Doctors Is Shot
Monday. As I hope I got across, it was a long day yesterday in the sense of running around for hours packing cameras, but tiring in the sense of muscles only, not so much following through to the head. A good night's sleep seeming now to have taken care of any remaining evidence of aching muscles and the rest. I did go through the parade pictures for a number of hours that afternoon, but happily, and so the day I think was a success.
Sleeping in a hour later than usual this morning (good), up to go to breakfast and read the three dailies I get delivered during the week, the sun out, the sky clear, a sunny day and week (I'm guessing) ahead. This MRI is coming up down in Los Gatos at 1:30, not a bad time during the day to drive, plenty of time this morning to go over yesterday's entry before posting and start this one for today. Take a bath, maybe, to get the hair in some sense of order. Do you wash your hair for an MRI appointment? I wonder. Probably not. Except I will, of course.
I did walk down to the local ATM early last evening and went by the KFC for a two piece meal, ordering two corn on the cobs for sides, walking then across the street to Splash Pad Park to sit in one of the chairs and eat. I got through the corn, got through the biscuit, ate the chicken wing and managed most of the chicken breast, but almost finishing that chicken breast was about as much as I could manage. A picture or two as I walked to and fro, but other than the KFC attempt (I still have similar reactions to pizza and the other basic American food groups), the day ended well.
So, we'll look at the parade pictures again this morning, see if we can't put some of them up on artandlife before the day is out. An MRI and guitar practice: that's what the day has left. Anything else is frosting on the cake. I'm thinking.
Later. It should have been an hour's drive, but it turned into an hour and three-quarters, arriving about thirty-five minutes late for my MRI appointment. An hour lying inside the tube - I was not expecting this to take an hour, really I was not - and now back home in the later afternoon.
The trip started when I realized I'd misplaced the paperwork for both the MRI and the later scheduled EEG. Misplaced? I don't misplace such things. It was sitting beside the phone in the kitchen, where had I put it? I remember recently looking at it to check the address for the MRI. Couldn't find it. Looked up MRI facilities in Los Gatos on Google, found the place, got the address. OK.
Googled directions, made notes on turning off Highway 680 for CA-17S and listed them in order. Taped the notes below the shift handle in the car, something I've done many times, I don't like to arrive at appointments late and I don't like to get lost, so my life has been a series of get there on times. It's a neurotic thing, but it's useful.
I somehow missed CA-17S. I made adjustments, returned up 680, took another highway I remember taking going to the first appointment with this neurologist, drove along, realized I was lost, made turns, made decisions, got to Los Gatos. Pulled into a small center with a sandwich shop, asked one of the customers if he knew the road. He did. I'd turned right instead of left. Such is life, but we're close. Except the address, 600, was really 800 and the road I was looking for started its numbering at 800. More running around. I arrived five minutes later than the scan was to start, thirty-five minutes later than the appointment. Much rushing of paper and such before being rolled into the tube. Not that far into the tube, but an hour? It took an hour?

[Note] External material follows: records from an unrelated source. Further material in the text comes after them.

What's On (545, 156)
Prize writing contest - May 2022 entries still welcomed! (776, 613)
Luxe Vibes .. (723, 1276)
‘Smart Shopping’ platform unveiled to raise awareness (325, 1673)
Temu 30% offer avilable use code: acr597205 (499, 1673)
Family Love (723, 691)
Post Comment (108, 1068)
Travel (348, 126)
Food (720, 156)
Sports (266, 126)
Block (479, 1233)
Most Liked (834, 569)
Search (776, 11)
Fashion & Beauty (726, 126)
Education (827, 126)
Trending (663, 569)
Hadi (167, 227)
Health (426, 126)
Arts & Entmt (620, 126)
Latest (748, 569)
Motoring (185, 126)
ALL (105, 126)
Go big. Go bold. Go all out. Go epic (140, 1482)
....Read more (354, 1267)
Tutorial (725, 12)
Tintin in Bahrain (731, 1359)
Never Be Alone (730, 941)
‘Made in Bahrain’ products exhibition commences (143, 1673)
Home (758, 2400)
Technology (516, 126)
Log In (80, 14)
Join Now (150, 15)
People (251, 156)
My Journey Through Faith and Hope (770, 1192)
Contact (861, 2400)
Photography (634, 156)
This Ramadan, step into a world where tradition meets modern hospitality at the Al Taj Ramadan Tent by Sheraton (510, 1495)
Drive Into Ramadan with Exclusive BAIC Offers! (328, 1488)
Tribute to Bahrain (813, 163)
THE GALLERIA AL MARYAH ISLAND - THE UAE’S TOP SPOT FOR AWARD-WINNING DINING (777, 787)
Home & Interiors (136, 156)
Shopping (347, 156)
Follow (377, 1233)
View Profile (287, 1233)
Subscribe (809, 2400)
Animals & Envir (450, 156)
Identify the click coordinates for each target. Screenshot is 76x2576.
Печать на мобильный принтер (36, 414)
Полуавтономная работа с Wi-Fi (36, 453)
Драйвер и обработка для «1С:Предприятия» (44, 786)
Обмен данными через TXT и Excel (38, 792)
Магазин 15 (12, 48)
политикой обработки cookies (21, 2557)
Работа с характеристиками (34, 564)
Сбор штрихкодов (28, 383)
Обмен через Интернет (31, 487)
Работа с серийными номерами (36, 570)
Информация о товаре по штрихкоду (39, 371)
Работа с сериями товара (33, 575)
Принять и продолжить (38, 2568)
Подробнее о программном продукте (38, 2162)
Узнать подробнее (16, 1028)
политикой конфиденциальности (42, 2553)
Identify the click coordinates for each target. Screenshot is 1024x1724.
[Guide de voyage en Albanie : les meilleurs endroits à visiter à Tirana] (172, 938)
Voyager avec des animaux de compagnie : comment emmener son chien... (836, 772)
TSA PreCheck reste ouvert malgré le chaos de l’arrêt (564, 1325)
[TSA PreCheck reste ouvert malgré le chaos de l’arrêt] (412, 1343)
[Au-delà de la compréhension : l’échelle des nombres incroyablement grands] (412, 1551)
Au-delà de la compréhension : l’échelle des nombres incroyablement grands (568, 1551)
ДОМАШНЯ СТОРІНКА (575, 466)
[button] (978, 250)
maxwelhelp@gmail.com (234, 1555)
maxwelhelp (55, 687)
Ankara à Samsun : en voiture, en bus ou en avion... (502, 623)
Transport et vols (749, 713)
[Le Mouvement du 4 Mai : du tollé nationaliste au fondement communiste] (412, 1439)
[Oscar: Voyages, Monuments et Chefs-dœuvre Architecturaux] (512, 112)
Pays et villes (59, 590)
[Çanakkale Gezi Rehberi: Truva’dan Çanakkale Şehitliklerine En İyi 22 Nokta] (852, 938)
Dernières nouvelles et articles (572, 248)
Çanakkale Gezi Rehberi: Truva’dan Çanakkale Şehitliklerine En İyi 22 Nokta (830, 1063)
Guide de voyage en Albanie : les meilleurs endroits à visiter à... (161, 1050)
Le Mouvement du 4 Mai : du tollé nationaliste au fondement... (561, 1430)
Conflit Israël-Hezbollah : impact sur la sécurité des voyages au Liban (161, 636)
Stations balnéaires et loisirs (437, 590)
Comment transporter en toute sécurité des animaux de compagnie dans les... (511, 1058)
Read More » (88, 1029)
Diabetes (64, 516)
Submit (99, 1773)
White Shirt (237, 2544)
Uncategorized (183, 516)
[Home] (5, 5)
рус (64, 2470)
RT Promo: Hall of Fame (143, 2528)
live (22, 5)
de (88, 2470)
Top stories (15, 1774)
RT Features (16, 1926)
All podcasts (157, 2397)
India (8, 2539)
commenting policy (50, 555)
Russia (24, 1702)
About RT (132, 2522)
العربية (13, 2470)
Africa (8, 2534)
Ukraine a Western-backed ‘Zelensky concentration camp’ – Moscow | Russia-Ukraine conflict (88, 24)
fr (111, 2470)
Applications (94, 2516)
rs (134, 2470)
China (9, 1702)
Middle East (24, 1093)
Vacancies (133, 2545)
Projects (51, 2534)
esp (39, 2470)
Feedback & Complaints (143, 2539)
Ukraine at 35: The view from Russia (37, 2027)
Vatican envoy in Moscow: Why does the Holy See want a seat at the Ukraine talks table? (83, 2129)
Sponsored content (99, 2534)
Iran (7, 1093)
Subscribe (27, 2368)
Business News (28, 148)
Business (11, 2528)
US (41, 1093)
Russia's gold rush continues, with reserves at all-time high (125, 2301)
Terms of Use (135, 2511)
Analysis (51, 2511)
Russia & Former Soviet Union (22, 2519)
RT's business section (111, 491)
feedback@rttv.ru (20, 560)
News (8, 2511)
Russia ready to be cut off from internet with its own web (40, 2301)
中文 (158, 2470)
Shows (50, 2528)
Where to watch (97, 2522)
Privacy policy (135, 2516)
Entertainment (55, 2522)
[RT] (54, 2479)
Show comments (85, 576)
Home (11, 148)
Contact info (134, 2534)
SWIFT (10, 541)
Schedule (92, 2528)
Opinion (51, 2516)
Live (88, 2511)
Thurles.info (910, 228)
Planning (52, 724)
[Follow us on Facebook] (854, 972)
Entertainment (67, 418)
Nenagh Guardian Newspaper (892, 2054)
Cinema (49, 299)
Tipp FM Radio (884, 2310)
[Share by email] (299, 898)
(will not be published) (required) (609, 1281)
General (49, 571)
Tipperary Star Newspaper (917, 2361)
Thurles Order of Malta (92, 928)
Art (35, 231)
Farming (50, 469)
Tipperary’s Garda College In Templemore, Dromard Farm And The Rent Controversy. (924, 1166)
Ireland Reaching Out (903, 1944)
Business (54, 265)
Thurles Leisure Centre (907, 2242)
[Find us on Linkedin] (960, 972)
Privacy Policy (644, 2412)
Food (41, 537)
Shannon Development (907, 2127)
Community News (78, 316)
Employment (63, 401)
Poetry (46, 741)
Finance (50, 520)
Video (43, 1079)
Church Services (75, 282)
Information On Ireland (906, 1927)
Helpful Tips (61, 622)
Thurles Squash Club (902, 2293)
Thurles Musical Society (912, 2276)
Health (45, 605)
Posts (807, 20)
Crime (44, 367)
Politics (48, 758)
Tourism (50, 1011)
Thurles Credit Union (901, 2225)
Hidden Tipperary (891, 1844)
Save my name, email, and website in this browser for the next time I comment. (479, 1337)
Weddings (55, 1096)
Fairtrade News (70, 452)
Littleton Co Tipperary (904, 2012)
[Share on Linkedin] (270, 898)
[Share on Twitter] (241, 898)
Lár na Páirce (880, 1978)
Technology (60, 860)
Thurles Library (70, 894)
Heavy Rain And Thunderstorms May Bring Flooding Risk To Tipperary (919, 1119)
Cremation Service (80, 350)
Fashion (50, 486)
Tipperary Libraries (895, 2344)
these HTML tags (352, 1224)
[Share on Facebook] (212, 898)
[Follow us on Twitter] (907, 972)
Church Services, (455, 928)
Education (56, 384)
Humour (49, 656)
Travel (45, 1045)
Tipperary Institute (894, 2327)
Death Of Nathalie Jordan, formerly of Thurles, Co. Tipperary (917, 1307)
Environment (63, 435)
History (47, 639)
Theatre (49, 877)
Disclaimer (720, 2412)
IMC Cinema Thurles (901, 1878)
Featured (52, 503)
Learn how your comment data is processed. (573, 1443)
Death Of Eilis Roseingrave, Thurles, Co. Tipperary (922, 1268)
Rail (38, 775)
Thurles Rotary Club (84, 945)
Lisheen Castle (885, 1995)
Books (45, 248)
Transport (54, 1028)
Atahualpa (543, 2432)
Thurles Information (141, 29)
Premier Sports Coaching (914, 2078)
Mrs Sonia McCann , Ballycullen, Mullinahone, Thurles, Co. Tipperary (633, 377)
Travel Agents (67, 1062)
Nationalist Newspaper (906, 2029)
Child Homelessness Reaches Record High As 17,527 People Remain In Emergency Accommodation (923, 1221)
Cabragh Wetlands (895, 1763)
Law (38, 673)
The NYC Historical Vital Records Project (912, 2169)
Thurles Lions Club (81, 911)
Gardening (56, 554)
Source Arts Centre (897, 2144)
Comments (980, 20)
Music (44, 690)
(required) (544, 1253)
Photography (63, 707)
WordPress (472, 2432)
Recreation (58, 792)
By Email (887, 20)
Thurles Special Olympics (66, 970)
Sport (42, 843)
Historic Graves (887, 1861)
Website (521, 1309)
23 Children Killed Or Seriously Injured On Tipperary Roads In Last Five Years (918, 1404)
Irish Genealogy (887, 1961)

I shall ask questions the next time they recommend a band aid, let alone an MRI. If you find bad things, what does that mean? They can't be cured, but at least I'll know when my end is coming and why? I'm feeling pretty good as I write, but a bit too interesting a day. Losing that paperwork makes me think I'm subconsciously dodging these tests big time. The doctor said not to be worried, ocular migraines are common enough and cured, except in a very small percentage of cases, by modifying the diet. Which I've done. The tests are for the very small percentage of cases caused by something less good. Maybe something inside is not believing this. Maybe my confidence in doctors is shot.